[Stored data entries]
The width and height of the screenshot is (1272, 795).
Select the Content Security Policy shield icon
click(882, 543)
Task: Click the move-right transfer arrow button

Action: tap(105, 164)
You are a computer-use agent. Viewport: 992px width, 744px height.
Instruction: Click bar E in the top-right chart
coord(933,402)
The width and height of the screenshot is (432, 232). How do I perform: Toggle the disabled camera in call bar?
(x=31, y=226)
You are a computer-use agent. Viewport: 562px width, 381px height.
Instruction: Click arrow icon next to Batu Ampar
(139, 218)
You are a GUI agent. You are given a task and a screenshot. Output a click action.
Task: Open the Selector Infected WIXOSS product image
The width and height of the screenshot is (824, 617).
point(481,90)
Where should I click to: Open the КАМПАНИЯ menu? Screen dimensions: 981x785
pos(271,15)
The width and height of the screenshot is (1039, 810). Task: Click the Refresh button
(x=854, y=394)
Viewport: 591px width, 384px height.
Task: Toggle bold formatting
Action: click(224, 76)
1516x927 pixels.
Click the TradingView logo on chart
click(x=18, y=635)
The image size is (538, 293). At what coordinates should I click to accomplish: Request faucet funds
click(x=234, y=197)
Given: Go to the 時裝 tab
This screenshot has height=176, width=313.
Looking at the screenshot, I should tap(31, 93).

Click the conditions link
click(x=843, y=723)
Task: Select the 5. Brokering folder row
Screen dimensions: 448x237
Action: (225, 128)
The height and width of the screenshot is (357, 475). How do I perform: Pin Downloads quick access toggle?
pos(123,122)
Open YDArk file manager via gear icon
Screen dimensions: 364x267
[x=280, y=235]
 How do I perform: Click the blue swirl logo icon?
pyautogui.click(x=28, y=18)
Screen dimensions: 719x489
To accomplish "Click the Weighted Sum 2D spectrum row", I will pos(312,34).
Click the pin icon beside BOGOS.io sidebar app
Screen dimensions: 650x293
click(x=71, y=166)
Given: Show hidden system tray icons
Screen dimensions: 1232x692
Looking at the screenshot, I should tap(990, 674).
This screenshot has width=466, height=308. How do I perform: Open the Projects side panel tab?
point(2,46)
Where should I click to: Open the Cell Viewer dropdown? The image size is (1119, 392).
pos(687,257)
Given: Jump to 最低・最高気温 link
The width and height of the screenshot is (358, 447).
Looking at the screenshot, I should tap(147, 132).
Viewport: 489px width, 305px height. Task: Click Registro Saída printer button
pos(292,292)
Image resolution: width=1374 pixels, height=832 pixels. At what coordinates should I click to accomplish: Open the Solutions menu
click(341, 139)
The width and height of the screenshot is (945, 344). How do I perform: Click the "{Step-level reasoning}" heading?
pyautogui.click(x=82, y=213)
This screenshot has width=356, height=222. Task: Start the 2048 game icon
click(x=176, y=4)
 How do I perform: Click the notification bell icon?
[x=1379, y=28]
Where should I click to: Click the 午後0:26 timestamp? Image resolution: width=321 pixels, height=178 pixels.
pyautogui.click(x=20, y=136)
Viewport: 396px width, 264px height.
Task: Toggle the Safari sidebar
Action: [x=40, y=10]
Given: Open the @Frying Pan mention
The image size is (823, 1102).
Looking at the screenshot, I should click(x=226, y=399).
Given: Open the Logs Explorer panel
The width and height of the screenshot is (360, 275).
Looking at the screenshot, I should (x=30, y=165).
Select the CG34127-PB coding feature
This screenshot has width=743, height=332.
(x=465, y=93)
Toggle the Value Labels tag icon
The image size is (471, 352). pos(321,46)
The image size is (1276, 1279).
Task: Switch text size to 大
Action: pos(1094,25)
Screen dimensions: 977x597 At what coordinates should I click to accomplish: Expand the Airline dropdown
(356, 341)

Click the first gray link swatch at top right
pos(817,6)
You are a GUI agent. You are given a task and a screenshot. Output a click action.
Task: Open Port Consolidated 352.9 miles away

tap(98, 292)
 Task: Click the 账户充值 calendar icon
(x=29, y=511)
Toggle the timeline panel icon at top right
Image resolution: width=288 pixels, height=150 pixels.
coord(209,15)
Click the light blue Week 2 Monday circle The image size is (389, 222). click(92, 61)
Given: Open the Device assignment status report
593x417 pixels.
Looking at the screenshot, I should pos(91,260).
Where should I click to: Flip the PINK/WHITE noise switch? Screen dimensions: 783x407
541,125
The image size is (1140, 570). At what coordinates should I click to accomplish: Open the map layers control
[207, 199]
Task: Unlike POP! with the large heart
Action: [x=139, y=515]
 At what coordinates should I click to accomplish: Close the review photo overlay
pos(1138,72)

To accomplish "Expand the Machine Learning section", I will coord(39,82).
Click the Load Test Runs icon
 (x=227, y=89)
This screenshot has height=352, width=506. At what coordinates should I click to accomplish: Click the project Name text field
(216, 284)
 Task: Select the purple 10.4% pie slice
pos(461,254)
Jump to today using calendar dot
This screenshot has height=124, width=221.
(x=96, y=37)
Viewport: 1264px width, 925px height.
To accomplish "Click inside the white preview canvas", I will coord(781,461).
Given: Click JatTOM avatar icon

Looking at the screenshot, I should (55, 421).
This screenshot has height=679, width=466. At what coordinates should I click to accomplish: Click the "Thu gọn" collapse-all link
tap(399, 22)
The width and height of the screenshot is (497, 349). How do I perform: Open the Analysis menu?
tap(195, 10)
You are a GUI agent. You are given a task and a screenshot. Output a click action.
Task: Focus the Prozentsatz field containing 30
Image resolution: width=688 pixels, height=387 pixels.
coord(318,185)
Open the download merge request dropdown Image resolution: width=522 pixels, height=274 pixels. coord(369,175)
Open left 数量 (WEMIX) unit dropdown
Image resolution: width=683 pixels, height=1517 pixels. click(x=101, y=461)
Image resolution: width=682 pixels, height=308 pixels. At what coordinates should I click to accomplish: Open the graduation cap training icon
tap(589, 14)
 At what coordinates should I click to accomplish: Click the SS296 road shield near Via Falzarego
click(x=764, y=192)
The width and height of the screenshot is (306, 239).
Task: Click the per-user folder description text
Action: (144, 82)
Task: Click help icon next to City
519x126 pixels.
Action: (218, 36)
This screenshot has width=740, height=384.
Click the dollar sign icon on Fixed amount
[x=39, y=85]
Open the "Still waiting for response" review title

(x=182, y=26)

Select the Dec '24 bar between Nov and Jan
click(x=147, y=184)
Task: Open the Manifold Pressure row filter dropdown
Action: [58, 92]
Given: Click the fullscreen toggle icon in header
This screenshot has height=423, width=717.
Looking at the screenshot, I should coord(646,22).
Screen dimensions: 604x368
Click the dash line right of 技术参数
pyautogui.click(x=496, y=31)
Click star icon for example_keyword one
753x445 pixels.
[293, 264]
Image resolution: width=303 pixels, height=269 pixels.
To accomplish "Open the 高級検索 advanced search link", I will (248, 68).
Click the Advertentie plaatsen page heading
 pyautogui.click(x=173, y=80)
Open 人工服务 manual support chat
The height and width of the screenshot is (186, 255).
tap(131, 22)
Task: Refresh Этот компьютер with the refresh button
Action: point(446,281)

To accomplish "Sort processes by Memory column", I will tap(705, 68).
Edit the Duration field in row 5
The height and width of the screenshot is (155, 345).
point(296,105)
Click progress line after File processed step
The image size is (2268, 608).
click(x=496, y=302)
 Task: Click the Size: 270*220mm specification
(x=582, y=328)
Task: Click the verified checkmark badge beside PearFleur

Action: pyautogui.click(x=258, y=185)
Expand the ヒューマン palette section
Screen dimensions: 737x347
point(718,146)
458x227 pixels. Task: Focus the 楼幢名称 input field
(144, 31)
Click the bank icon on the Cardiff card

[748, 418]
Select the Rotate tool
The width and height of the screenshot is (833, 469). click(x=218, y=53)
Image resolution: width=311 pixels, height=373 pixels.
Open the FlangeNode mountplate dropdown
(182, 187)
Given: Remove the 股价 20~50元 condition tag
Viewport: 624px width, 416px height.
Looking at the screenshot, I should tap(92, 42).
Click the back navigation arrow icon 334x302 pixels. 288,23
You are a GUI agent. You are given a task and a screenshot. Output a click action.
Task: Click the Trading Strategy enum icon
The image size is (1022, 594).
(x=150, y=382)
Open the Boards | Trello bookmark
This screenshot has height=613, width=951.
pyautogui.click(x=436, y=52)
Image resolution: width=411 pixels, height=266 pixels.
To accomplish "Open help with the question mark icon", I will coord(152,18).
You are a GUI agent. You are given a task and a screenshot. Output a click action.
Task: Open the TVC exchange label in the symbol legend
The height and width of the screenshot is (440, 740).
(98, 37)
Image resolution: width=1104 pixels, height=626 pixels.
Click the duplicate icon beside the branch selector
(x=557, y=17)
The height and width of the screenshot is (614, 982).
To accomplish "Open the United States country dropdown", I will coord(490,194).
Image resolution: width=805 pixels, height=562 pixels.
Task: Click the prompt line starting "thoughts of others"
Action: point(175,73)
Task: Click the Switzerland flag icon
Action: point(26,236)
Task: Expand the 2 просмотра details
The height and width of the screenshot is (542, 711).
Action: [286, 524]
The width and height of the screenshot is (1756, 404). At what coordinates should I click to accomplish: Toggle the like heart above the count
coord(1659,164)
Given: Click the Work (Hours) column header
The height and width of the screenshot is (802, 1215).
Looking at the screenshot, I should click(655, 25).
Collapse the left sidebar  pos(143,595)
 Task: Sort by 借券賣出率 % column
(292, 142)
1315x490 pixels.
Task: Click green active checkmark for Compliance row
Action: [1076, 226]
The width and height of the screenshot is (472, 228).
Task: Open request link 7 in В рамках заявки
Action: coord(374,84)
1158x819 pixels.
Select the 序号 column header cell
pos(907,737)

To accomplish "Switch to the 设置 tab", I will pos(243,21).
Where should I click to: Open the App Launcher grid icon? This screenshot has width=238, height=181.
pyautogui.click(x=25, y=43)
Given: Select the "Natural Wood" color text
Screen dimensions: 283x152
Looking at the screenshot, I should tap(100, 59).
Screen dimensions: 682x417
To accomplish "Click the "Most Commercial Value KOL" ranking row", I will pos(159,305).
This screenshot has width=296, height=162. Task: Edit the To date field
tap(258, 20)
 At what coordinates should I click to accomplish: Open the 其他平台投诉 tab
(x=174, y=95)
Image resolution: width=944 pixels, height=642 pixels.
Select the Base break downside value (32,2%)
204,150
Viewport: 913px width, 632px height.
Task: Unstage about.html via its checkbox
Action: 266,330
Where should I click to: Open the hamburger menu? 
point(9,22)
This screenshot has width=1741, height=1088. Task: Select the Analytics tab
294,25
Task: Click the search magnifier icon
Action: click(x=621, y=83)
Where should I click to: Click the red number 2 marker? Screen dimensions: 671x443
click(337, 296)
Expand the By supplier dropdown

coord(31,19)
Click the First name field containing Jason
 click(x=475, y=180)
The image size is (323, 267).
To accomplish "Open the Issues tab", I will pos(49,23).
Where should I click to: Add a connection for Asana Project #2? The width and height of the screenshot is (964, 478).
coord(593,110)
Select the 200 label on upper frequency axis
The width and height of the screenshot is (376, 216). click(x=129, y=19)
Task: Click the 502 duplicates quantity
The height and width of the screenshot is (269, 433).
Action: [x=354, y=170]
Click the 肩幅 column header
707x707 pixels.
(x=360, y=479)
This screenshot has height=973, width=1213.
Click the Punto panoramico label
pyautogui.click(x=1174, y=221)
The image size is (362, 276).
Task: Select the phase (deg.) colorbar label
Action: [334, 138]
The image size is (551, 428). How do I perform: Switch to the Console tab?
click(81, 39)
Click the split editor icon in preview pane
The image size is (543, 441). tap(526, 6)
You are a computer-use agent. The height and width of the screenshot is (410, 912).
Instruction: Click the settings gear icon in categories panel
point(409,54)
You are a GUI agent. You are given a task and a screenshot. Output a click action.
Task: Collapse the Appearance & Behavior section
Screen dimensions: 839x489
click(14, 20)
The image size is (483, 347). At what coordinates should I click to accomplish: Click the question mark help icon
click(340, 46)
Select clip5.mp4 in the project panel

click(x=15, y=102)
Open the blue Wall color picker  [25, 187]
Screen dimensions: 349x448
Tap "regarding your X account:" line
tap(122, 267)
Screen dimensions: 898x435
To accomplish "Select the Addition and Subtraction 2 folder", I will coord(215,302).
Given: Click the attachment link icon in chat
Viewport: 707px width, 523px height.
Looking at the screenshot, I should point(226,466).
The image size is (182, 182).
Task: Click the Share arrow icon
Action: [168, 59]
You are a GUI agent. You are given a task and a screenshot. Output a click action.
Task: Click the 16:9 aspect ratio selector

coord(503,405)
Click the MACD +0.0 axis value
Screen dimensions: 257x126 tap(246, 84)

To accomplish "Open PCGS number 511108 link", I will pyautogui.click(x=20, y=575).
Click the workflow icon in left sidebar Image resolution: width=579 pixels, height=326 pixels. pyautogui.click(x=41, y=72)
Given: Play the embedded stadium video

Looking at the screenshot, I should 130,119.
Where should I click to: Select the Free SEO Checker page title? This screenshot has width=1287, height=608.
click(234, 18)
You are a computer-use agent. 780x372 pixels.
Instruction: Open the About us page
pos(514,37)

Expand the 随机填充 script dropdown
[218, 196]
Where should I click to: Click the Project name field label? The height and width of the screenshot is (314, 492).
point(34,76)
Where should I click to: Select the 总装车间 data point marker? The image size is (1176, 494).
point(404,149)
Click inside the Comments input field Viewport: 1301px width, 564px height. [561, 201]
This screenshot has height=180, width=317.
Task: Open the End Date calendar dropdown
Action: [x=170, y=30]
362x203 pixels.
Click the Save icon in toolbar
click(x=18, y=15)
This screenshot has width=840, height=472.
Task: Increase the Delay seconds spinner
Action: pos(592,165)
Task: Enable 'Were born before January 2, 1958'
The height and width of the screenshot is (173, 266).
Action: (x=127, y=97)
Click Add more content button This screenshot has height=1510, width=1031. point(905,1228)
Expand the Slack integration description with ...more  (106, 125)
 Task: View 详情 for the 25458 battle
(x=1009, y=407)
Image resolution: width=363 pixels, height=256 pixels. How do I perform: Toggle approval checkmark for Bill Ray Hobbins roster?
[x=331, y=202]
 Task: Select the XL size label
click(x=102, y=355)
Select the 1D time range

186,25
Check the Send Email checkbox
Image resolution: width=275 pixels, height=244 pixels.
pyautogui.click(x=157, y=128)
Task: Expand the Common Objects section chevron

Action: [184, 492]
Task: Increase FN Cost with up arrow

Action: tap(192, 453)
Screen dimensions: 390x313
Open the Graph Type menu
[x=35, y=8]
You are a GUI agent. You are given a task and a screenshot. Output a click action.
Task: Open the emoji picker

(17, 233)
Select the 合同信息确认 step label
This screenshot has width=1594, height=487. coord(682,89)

Exercise goal
How many of the lines above hold the word "chat"? Answer with only the number.

Exercise solution
2